İstanbul Büyükşehir Belediye Başkanlığı Ulaşım Danışmanı Prof. Mustafa Ilıcalı ile kentin bir numaralı ana arterini dolaşmış, bu en özenilmesi gereken yolun nasıl yanlışlarla dolu olduğunu görmüştük hani..
Karara da varmıştık. "Horozu çok olan yerde sabah geç olur.. İstanbul trafiğinin tonla sahibi olunca, kararlar gecikiyor, hatta hiç çıkmıyor" diye.. "Amerika'daki gibi bir Ulaşım Otoritesi gerek" demiştim ben..
"Bir sorumlu makam.. Öyle komite, komisyon falan yok. Karar alınınca anında uygulanacak.."
Hocam "Ben geçen dönem milletvekiliydim. Tam da bunu sağlayacak yasa teklifini Meclis'e verdim" dedi.. "İstanbul'a has bir Ulaşım Genel Müdürlüğü kurulacak, tüm yetkiler Genel Müdür'de toplanacaktı.."
Hemen köşeme yazdım. Meclis Başkanı M. Ali Şahin çok yakın, çok sevdiğim dostlarımdandı..
Bizim pazar kahvaltılarına katılırdı, İstanbul'da oldukça.. Öylesi.. Meclis'e başkan olunca, gelemez oldu..
Dün bir mektup geldi, Başkan'dan.. Mektup hoş, içerik hüzünlü..
"Aziz Dostum" diyor, "Sayın Ilıcalı'nın kanun teklifi, bir yasama dönemi içinde sonuçlandırılamamış ve kadük olmuştur."
Bunun anlamı açık. Şu anda Meclis'te böyle bir teklif yok. Yeniden görüşülmesi için teklifin yeni dönemde yenilenmesi gerekiyor.

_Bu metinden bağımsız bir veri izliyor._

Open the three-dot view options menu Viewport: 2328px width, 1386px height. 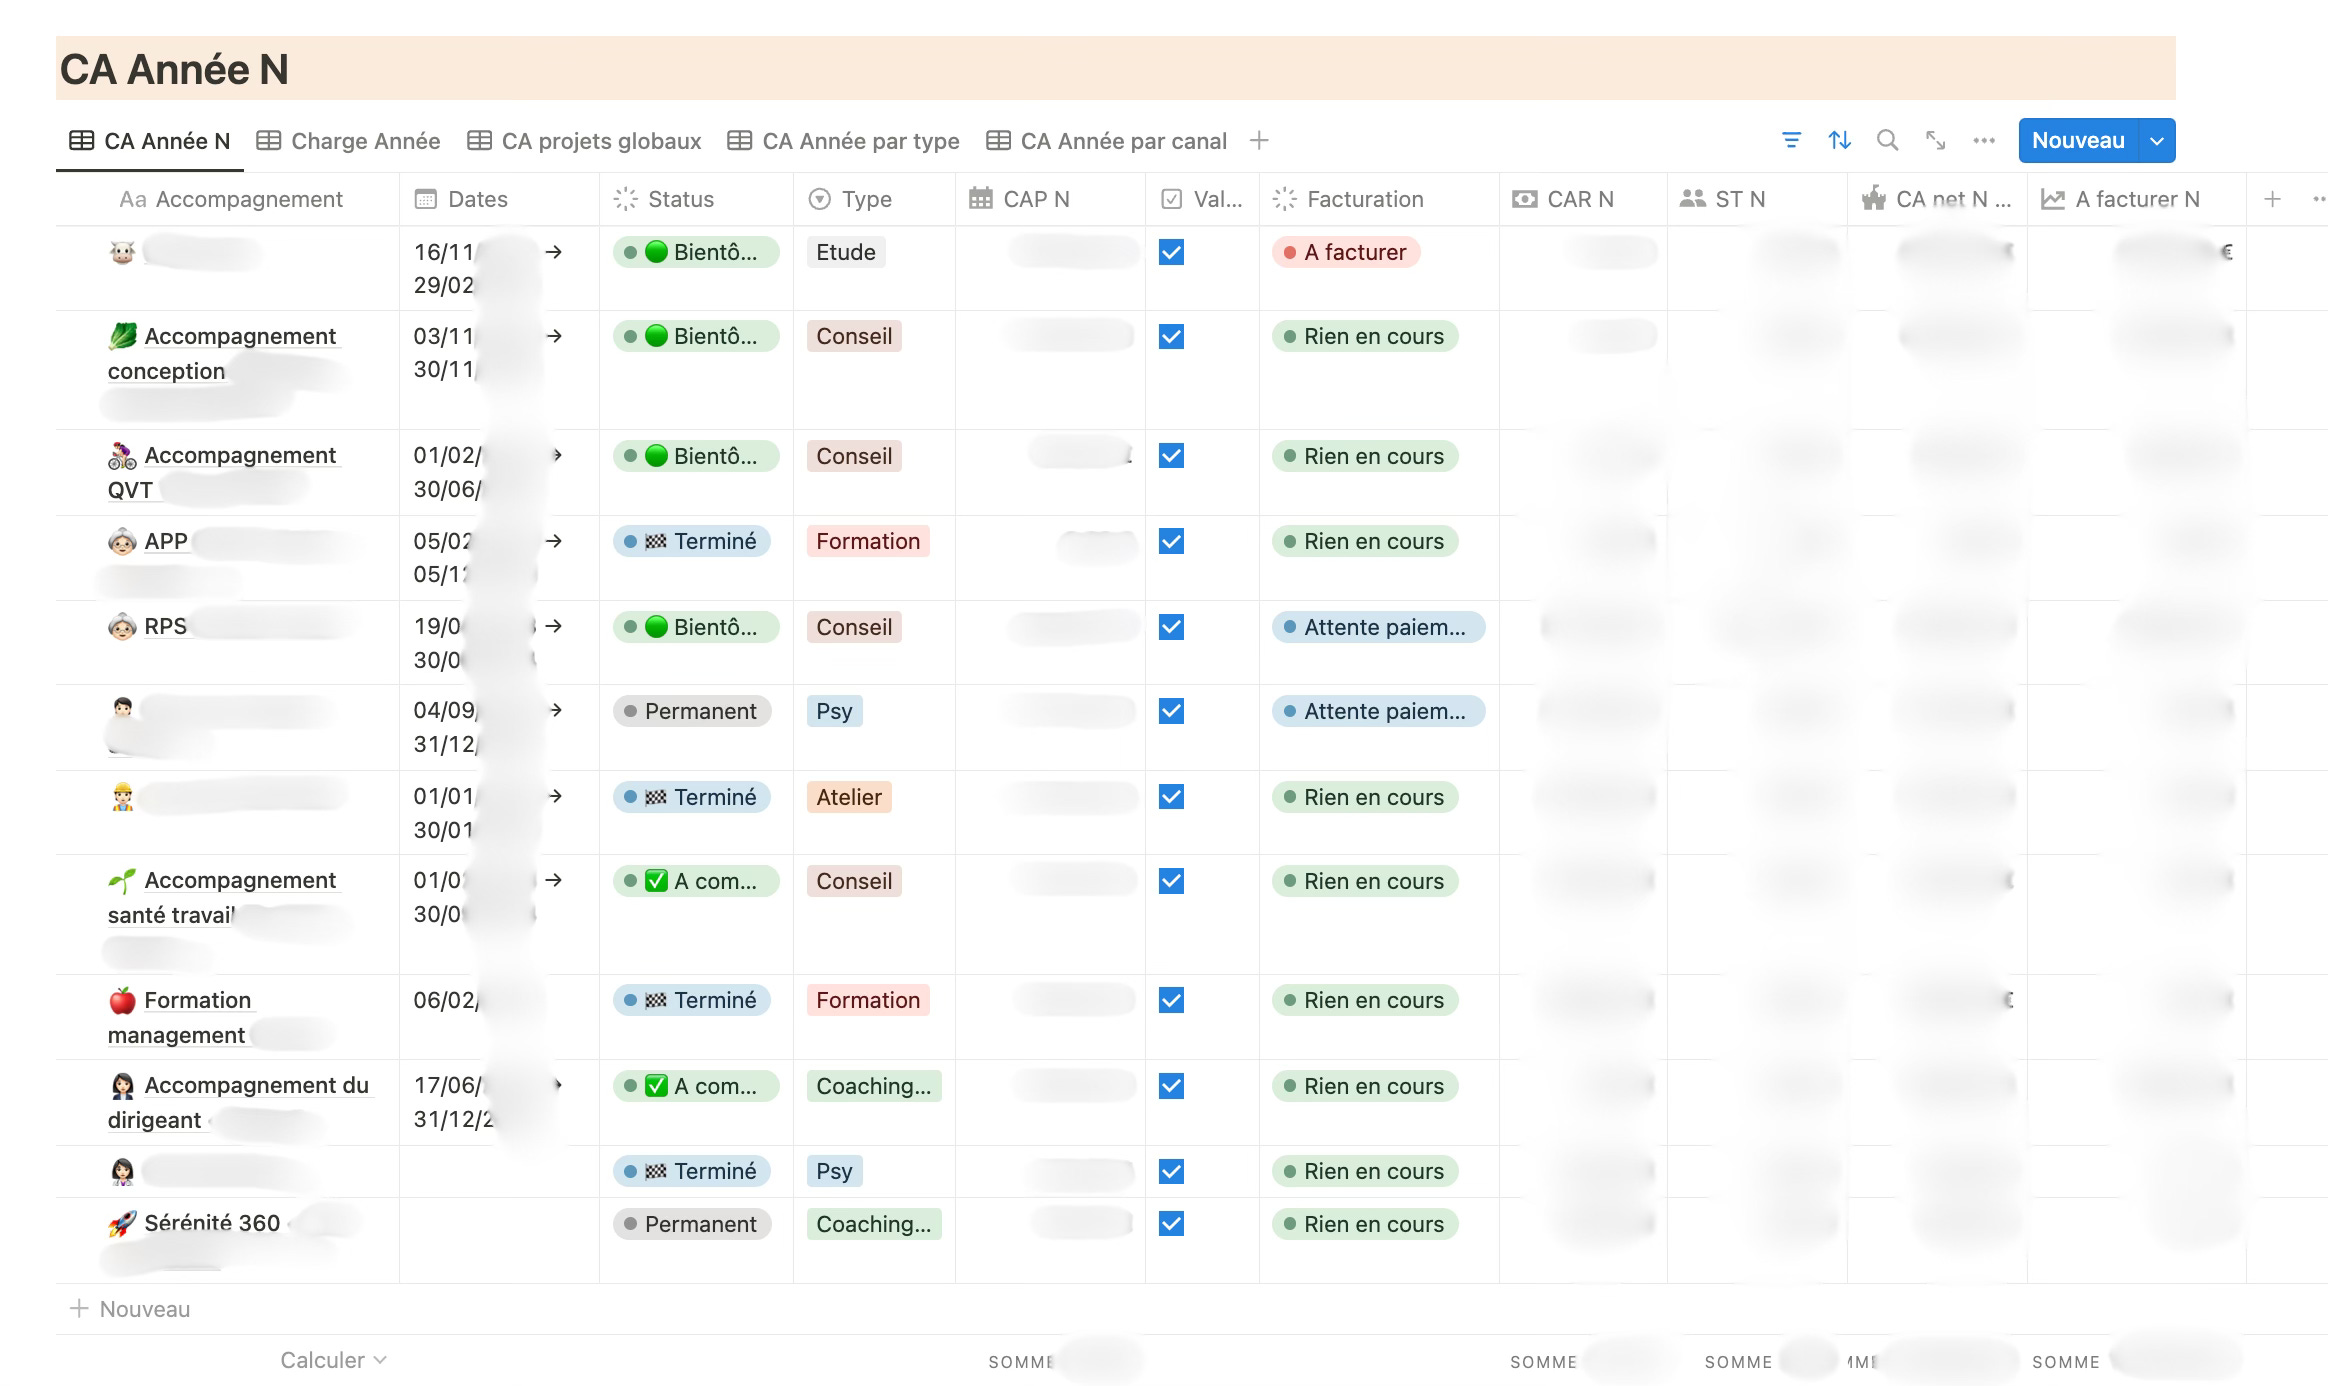point(1984,141)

Yeni dönem de, dokuz ay sonra, yani haziranda bitiyor, vakit dar. Ama ümit var.
Başkan Şahin "Bu konuyu İstanbul milletvekilleri ile konuşacağım. Teklif yenilenirse, gündeme alınması için Danışma Kurulu'ndaki arkadaşları da yardıma davet edeceğim" diyor..

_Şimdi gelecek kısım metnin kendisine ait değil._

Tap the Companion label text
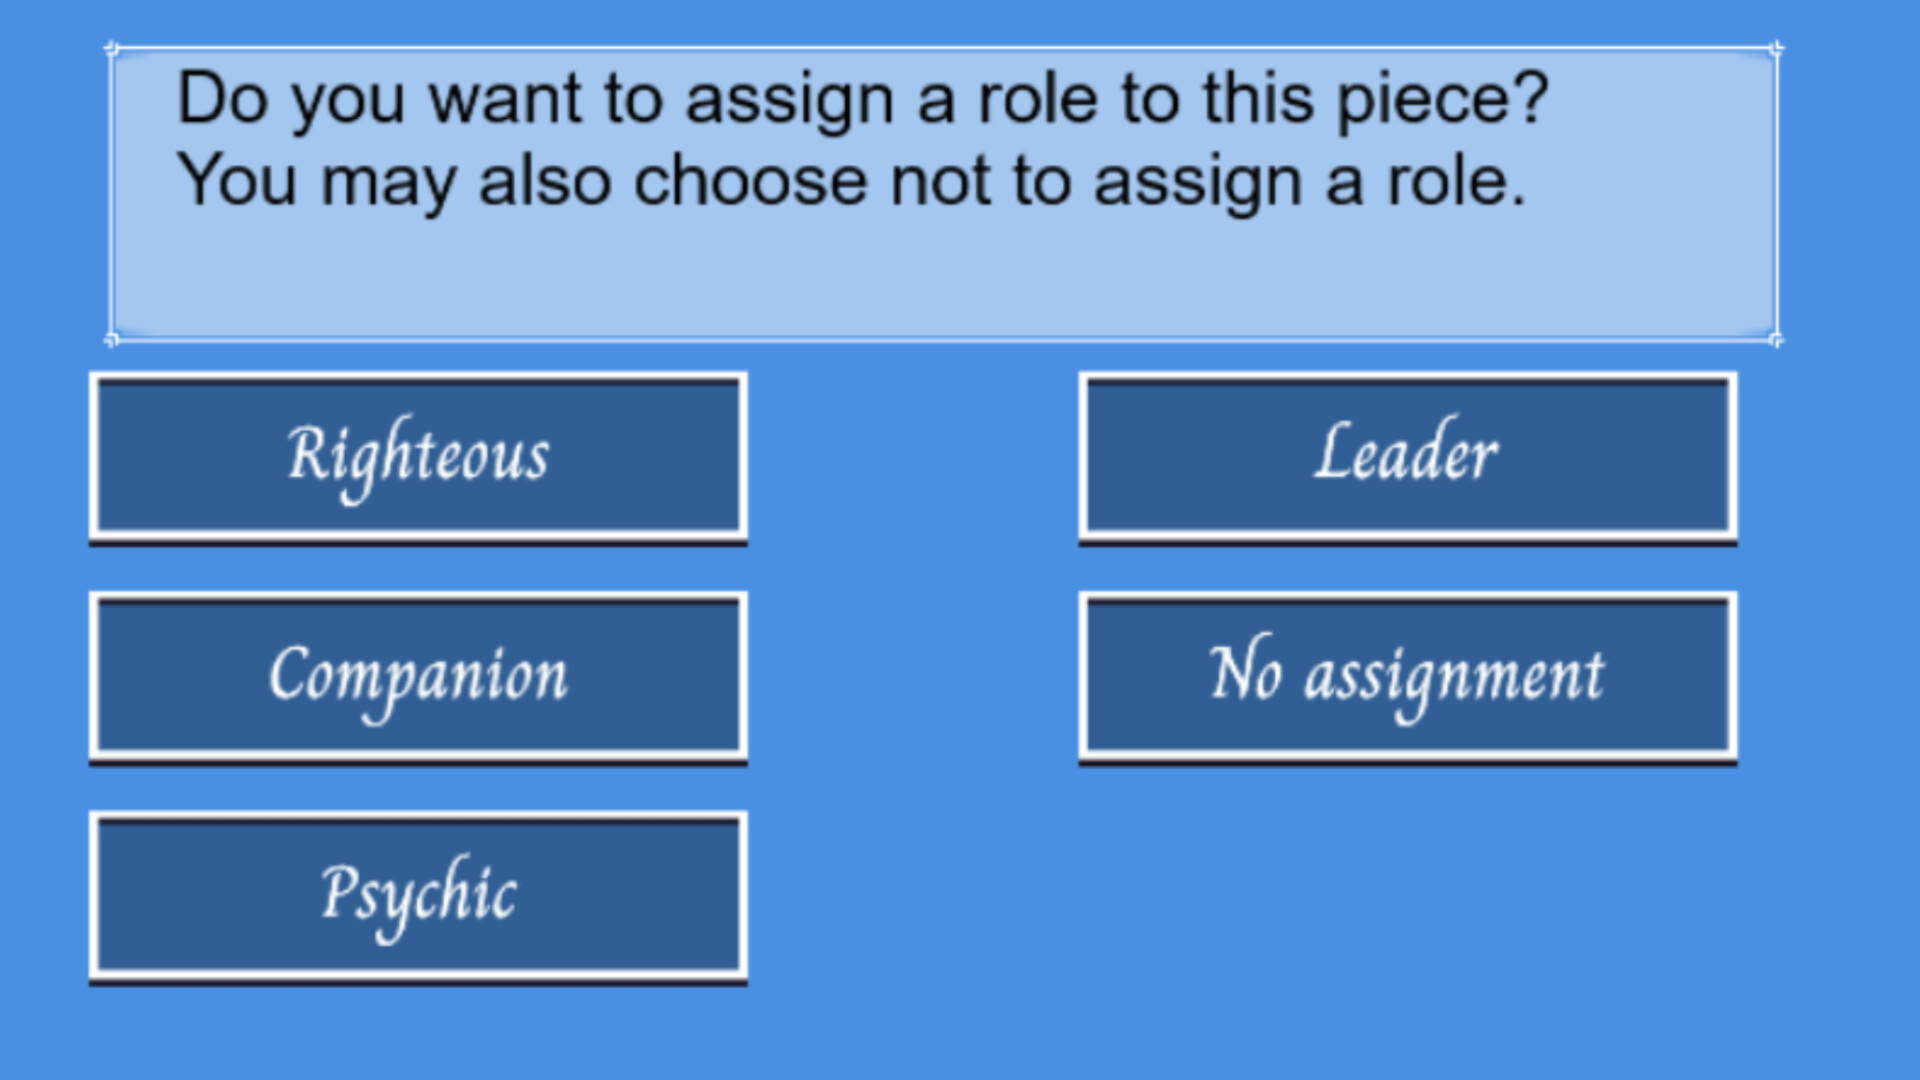This screenshot has height=1080, width=1920. 418,675
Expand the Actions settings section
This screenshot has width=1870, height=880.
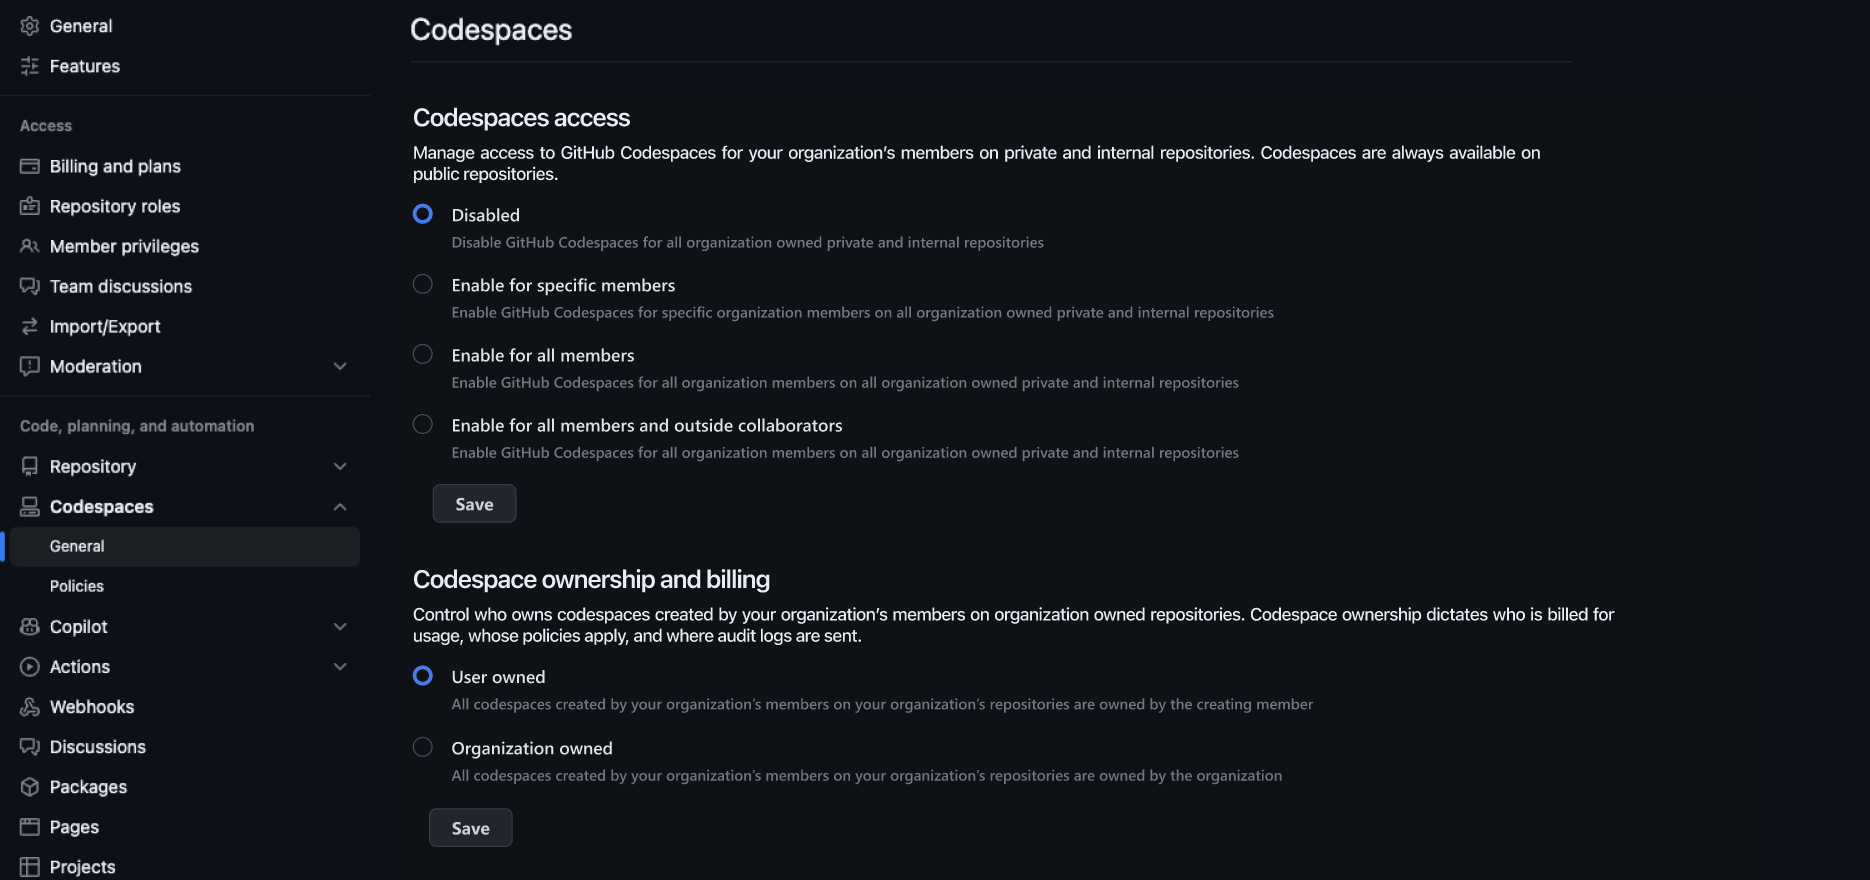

Yani Türkiye Büyük Millet Meclisi Başkanı, İstanbul Trafiği için elinden gelenden fazlasını yapmak için söz veriyor.
Gerisi İstanbul milletvekillerine kalmış..
70 vekilimizden bir tanesi, Meclis'te hazır teklifin altını yeniden imzalayıp Başkanlığa verirse, tamam..
Dilerim, bizimkiler Bodrum'un sorunlarına "Fransız" kalan Muğla milletvekillerine benzemezler.